Jejak Jalur Rempah, Tradisi Pinang Sirih dan Migrasi Manusia

By National Geographic Indonesia, Minggu, 13 Juni 2021 | 15:00 WIB
Pekinangan atau wadah yang terbuat dari kuningan, digunakan sebagai tempat menyimpan bahan-bahan untuk menginang yang berisi tembakau, gambir, kapur, dan pinang ini biasanya disuguhkan untuk para tamu yang datang. Koleksi Museum Nasional Indonesia (Rahmad Azhar Hutomo/National Geographic Indonesia)

 

Rusyad Adi Suriyanto, peneliti di Bioantropologi dan Paleoantropologi, Fakultas Kedokteran, Kesehatan Masyarakat, dan Keperawatan, Universitas Gadjah Mada, bercerita kepada tim National Geographic Indonesia. Sekitar 1980-an, Pusat Penelitian Arkeologi Nasional bersama dengan tim peneliti dari Australia melakukan ekskavasi di sekitar Ulu Leang atau gua Leang-leang di Maros, Sulawesi Selatan.

Pada penelitian itu, ujar Rusyad, tim peneliti menemukan sekitar 700-an gigi manusia de­­ngan asosiasi umur sekitar 4.000 hingga 2.000 tahun lalu atau pada masa neolitik. Pada masa itulah gelombang kebudayaan Austronesia sedang memasuki Nusantara. Dari temuan geligi, lebih dari 200 gigi memiliki jejak berwarna cokelat kemerahan atau jejak bekas menyirih.
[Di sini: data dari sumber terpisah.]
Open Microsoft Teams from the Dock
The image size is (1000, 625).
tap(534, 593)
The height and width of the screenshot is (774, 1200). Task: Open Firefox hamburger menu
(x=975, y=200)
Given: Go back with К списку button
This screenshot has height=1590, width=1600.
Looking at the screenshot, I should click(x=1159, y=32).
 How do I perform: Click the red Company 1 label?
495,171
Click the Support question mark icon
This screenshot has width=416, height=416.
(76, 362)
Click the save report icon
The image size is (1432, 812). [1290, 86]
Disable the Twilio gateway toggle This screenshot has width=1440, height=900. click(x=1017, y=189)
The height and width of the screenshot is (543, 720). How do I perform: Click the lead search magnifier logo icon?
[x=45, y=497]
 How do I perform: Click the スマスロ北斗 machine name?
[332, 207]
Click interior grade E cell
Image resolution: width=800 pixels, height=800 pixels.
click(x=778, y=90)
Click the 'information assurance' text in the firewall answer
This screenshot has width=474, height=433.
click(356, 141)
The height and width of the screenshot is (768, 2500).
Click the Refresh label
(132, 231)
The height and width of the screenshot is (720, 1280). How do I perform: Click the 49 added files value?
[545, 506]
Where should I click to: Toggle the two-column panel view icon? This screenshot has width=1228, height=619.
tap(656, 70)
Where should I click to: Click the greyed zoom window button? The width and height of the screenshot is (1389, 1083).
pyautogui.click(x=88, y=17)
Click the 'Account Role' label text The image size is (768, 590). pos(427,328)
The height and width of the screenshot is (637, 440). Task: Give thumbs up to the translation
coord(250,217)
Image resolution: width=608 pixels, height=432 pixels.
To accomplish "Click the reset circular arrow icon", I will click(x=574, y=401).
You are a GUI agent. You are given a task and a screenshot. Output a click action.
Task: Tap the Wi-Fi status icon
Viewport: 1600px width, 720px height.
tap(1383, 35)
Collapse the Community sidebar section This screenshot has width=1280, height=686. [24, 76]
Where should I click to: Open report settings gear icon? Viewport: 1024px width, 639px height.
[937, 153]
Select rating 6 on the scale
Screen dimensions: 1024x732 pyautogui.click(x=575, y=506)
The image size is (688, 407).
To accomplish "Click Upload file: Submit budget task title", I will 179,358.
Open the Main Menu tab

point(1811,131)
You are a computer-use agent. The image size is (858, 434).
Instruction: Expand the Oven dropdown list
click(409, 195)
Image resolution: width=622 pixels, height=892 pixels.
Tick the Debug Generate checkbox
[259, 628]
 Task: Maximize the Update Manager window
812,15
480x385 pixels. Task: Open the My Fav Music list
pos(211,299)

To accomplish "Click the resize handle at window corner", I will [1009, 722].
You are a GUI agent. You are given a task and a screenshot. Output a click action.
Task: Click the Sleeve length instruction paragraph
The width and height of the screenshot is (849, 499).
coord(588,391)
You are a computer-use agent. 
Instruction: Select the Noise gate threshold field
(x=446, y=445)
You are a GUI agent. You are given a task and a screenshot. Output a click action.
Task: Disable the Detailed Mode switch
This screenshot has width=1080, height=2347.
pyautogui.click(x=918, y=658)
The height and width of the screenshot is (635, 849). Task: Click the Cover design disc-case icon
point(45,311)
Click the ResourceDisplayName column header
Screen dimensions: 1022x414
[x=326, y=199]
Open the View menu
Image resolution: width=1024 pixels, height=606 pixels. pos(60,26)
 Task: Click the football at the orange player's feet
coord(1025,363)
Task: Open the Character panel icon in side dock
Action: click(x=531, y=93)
Rusyad dan Toetik Koesbardiati—peneliti di Laboratorium Antropologi Fisik, Fakultas Kedokteran Universitas Airlangga—memberi­kan bukti jejak pewarnaan gigi juga ditemukan di banyak daerah lain seperti di Sumatra, Nias, Kalimantan, Sulawesi, Jawa, Madura, Bali, Flores, Timor, Papua, dan daerah terpencil lainnya. Laporan keduanya terbit di Jurnal Kedokteran Gigi, Juni 2010.

Baca Juga: Mencari Kembali Peradaban laut dan Jalur Budaya Rempah Nusantara

Tempat sirih kuningan yang berasal dari Banjarmasin, Kalimantan Selatan. Digunakan untuk peralatan menyirih oleh kelompok masyarakat berstatus sosial tinggi. Koleksi Museum Nasional Indonesia. (Rahmad Azhar Hutomo/National Geographic Indonesia)

Modifikasi pewarnaan ini menggunakan kapur dari kulit moluska atau kerang, pinang, gambir, dan sirih. Percampuran dari sirih pinang dengan air liur menghasilkan warna cokelat kemerahan pada gigi.

“Jadi bisa dibilang bahwa tradisi “nyirih” pada masa lampau sebagai tradisi modifikasi gigi yang terus berlangsung hingga saat ini,” ungkap Rusyad.

Pada 1412, pelaut Cina bernama Ma Huan dipercaya Kerajaan Ming untuk mene­mani Laksamana Cheng Ho berlayar. Dalam masa perjalanannya, Ma Huan banyak mencatat. Pada tahun 1416, catatan tersebut terbit berjudul “Ying-yai Sheng-lan”. Catatan ini menceritakan tentang apapun yang Ma Huan lihat di banyak lokasi persinggahan selama pelayaran.

Ma Huan memberi­kan deskripsi terpe­rinci tentang laki-laki dan perempuan di Jawa yang tidak pernah lepas dari kegiatan mengunyah pinang dengan daun sirih yang ditambahkan sedikit limau.